You are viewing a plain text version of this content. The canonical link for it is here.
Posted to commits@tika.apache.org by ta...@apache.org on 2016/12/20 21:32:55 UTC
[4/4] tika git commit: TIKA-2190 -- add configurability for preserve
interword spacing
TIKA-2190 -- add configurability for preserve interword spacing
Project: http://git-wip-us.apache.org/repos/asf/tika/repo
Commit: http://git-wip-us.apache.org/repos/asf/tika/commit/ae44b9e5
Tree: http://git-wip-us.apache.org/repos/asf/tika/tree/ae44b9e5
Diff: http://git-wip-us.apache.org/repos/asf/tika/diff/ae44b9e5
Branch: refs/heads/master
Commit: ae44b9e507dbb11b9b9f5c57cf342b47966ffb66
Parents: c83f87b
Author: tballison <ta...@mitre.org>
Authored: Tue Dec 20 16:32:44 2016 -0500
Committer: tballison <ta...@mitre.org>
Committed: Tue Dec 20 16:32:44 2016 -0500
----------------------------------------------------------------------
CHANGES.txt | 3 ++
.../tika/parser/ocr/TesseractOCRConfig.java | 38 +++++++++++++++++++
.../tika/parser/ocr/TesseractOCRParser.java | 10 +++--
.../parser/ocr/TesseractOCRConfig.properties | 1 +
.../tika/parser/ocr/TesseractOCRParserTest.java | 22 +++++++++++
.../test-documents/testOCR_spacing.png | Bin 0 -> 7232 bytes
6 files changed, 71 insertions(+), 3 deletions(-)
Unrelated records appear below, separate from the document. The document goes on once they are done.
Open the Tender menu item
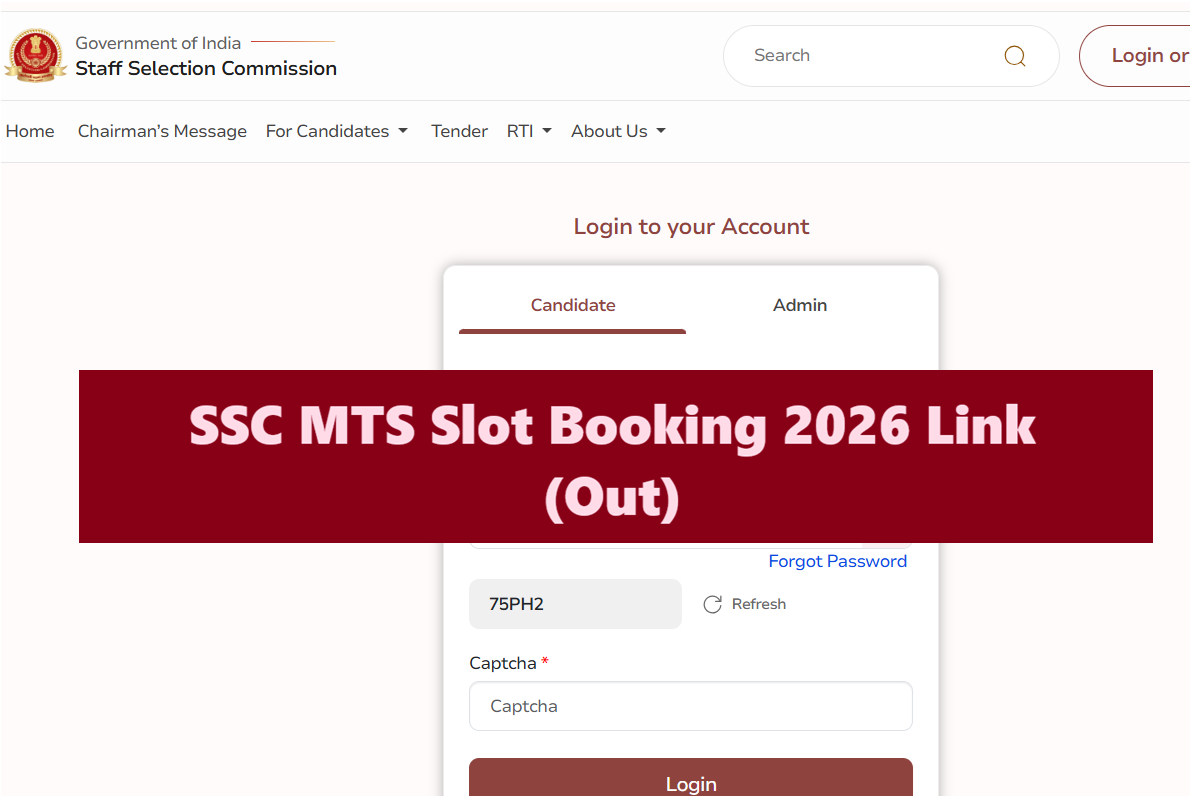The height and width of the screenshot is (796, 1190). click(459, 131)
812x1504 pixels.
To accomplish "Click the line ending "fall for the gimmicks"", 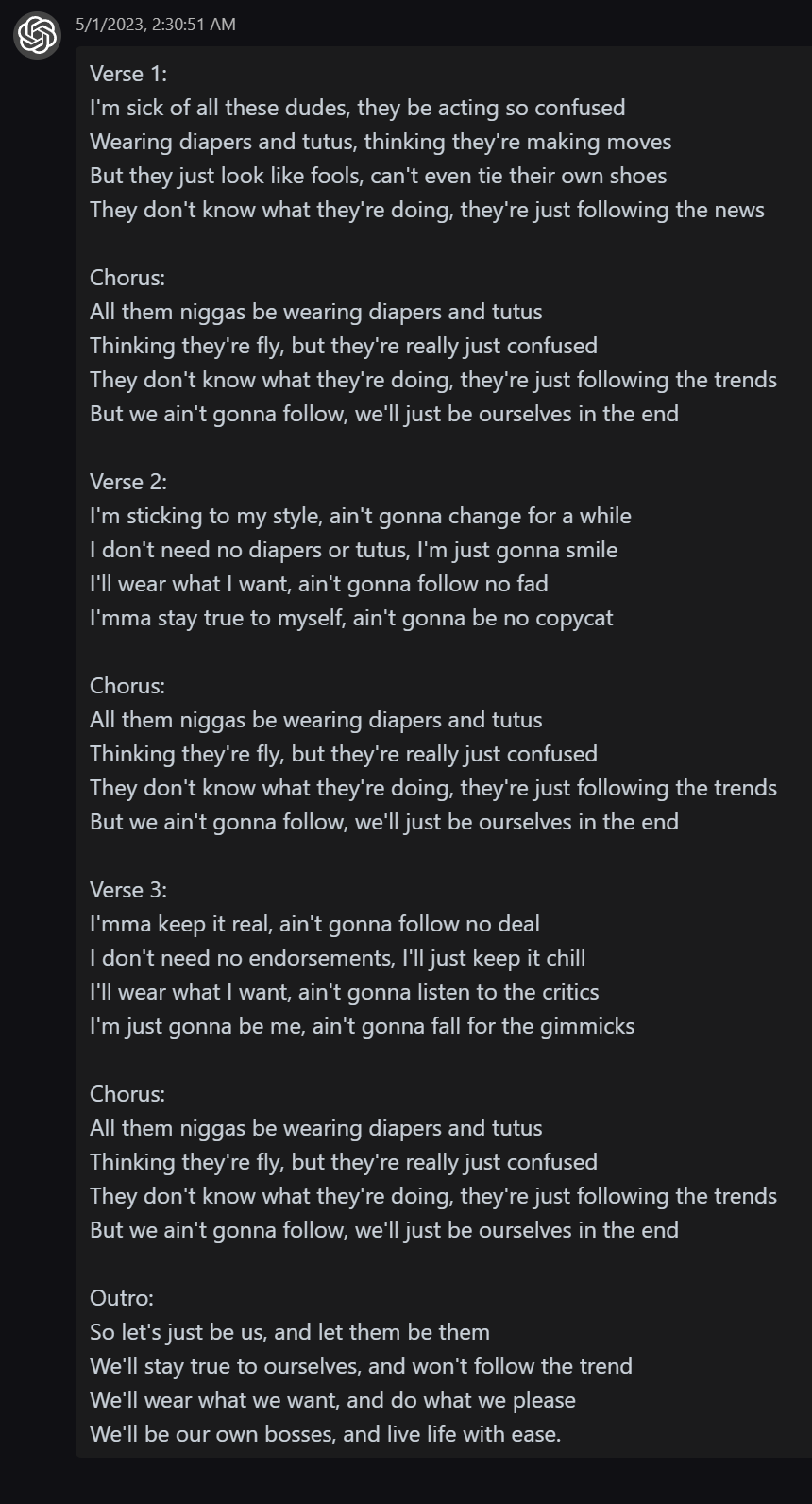I will [363, 1026].
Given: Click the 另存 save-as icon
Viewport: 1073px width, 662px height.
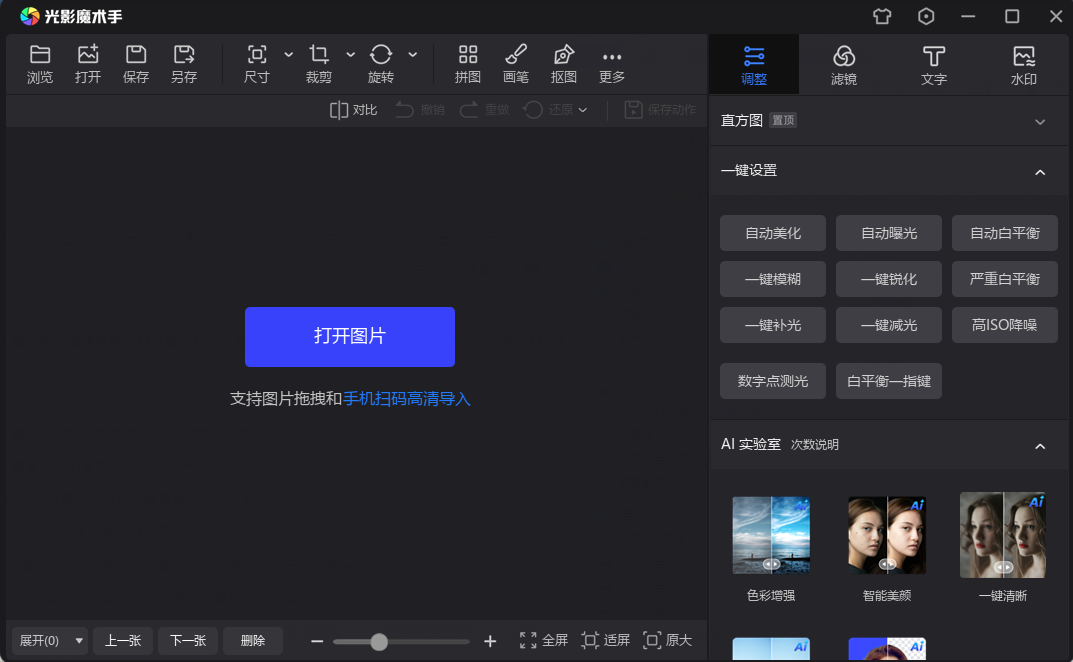Looking at the screenshot, I should 184,63.
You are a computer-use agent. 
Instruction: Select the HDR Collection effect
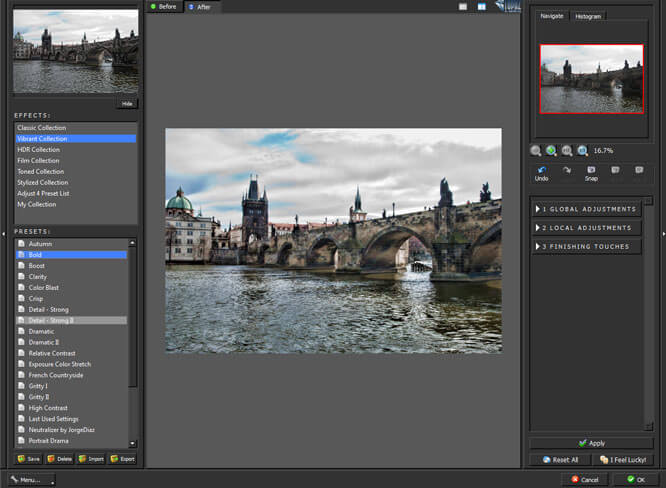click(x=39, y=149)
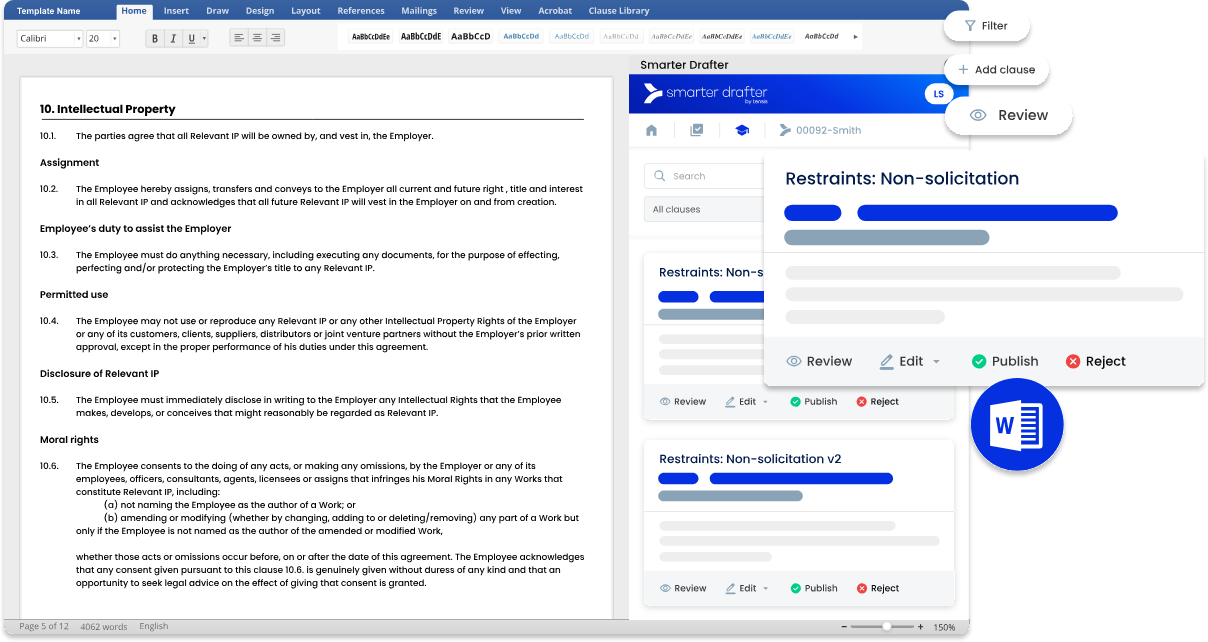This screenshot has height=642, width=1208.
Task: Toggle underline formatting
Action: coord(191,38)
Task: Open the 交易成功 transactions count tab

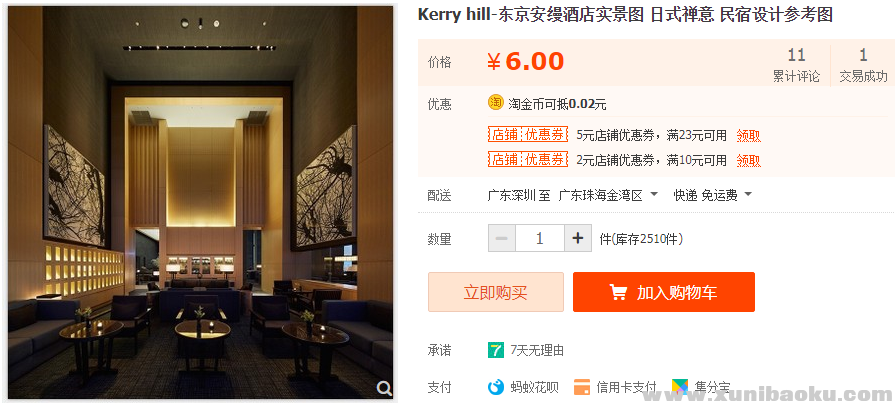Action: 863,65
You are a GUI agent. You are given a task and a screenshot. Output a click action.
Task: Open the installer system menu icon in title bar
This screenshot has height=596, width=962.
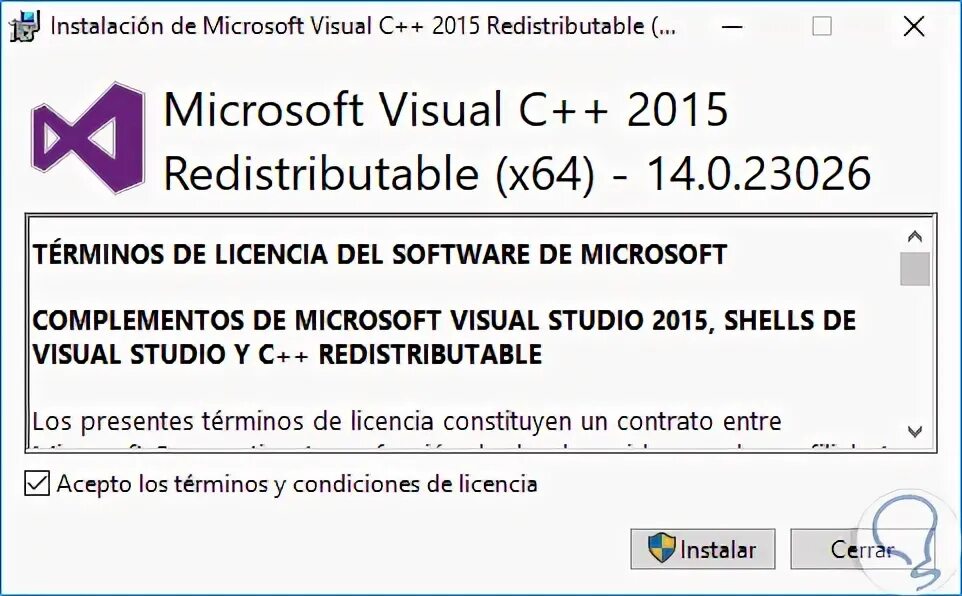pos(25,27)
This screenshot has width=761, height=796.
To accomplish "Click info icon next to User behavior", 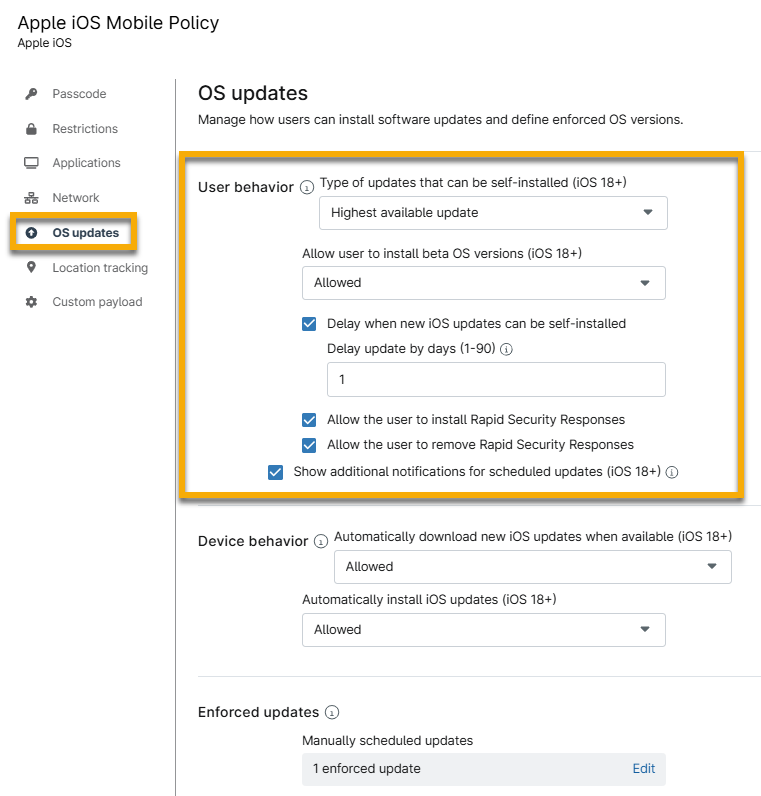I will point(307,187).
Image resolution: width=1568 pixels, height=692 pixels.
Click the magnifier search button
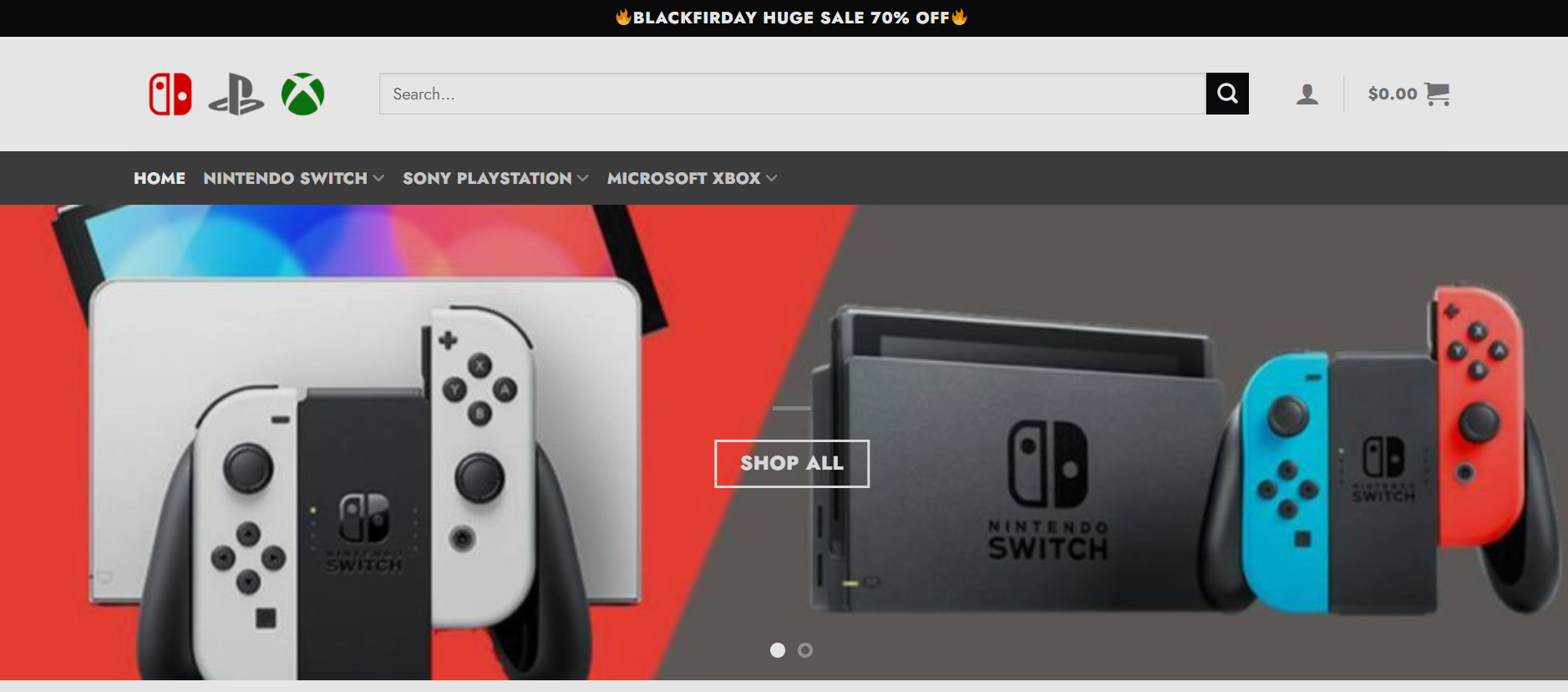1227,94
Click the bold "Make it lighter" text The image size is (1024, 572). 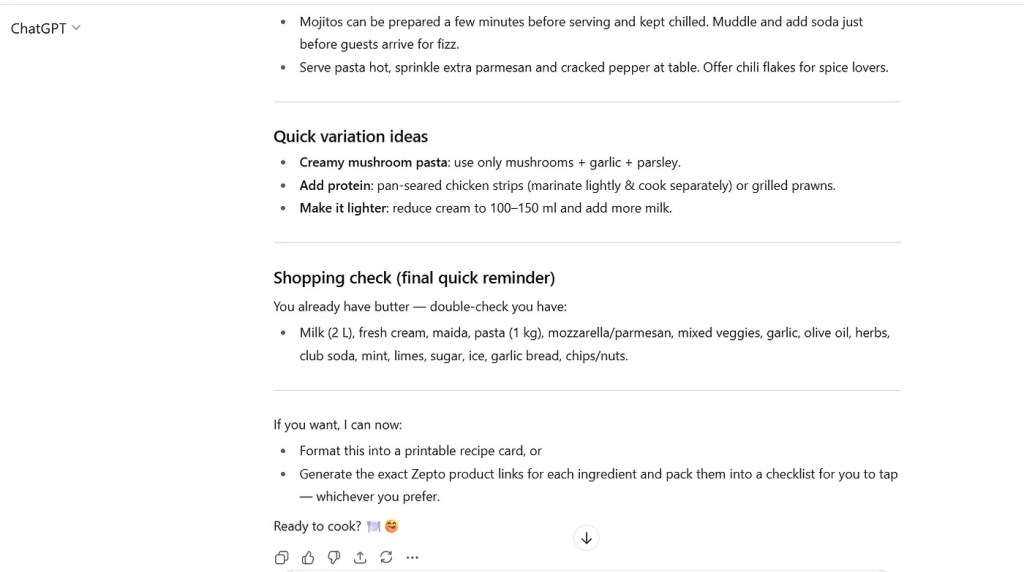coord(342,208)
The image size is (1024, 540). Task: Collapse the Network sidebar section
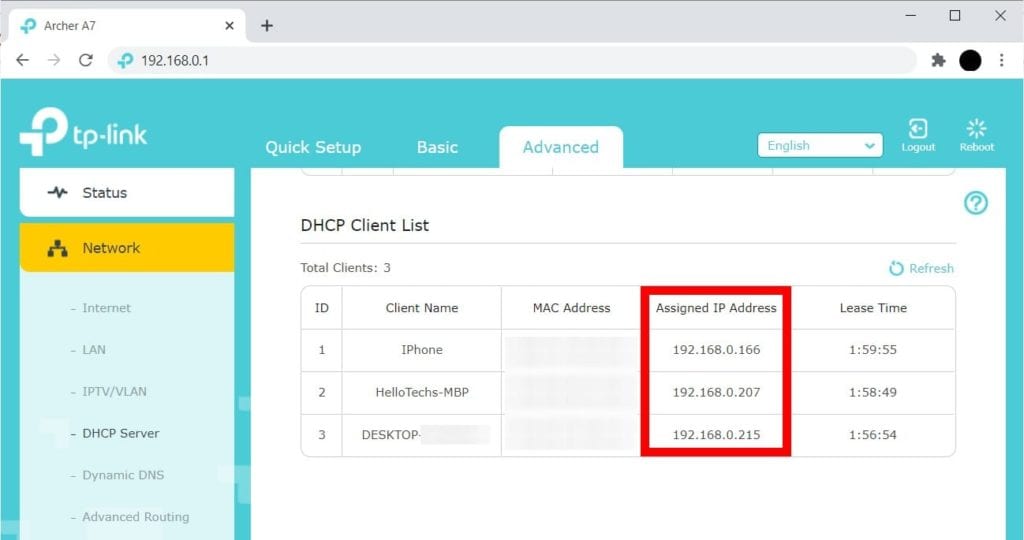[x=127, y=248]
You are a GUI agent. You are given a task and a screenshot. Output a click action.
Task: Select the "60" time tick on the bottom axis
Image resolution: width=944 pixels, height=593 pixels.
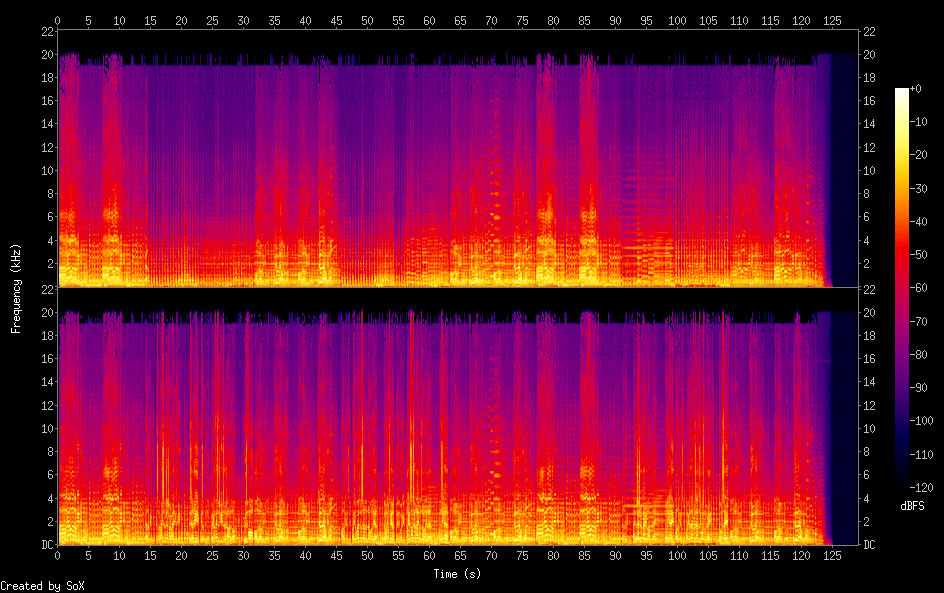coord(429,557)
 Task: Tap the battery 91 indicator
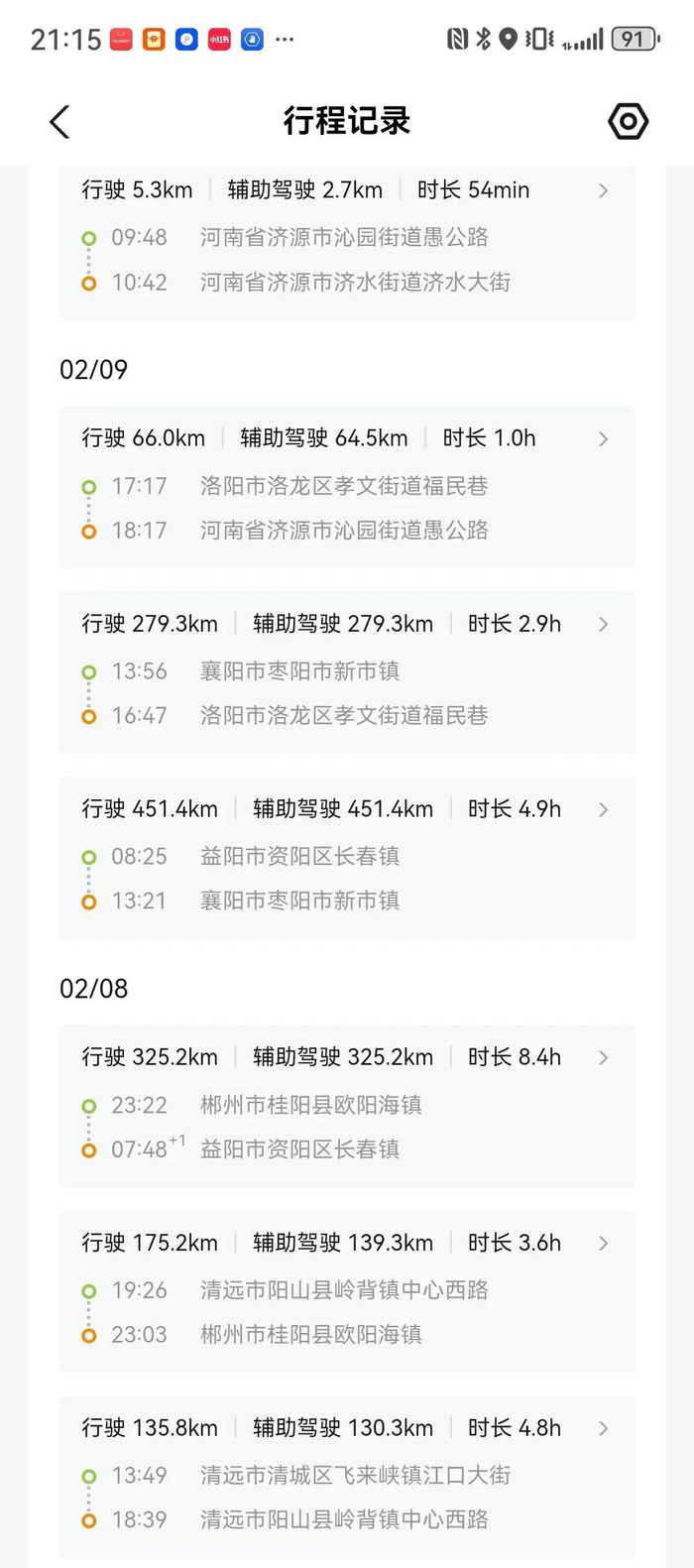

----------------------------------------------------------------------
http://git-wip-us.apache.org/repos/asf/tika/blob/ae44b9e5/CHANGES.txt
----------------------------------------------------------------------
diff --git a/CHANGES.txt b/CHANGES.txt
index e215499..bd6a45e 100644
--- a/CHANGES.txt
+++ b/CHANGES.txt
@@ -1,5 +1,8 @@
Release 1.15 - ??
+ * Add configurability of "preserve-interword-spacing" to
+ TesseractOCRParser (TIKA-2190).
+
* Added experimental SAX parser for .pptx files. To select this parser,
set useSAXPptxExtractor(true) on OfficeParserConfig (TIKA-2210).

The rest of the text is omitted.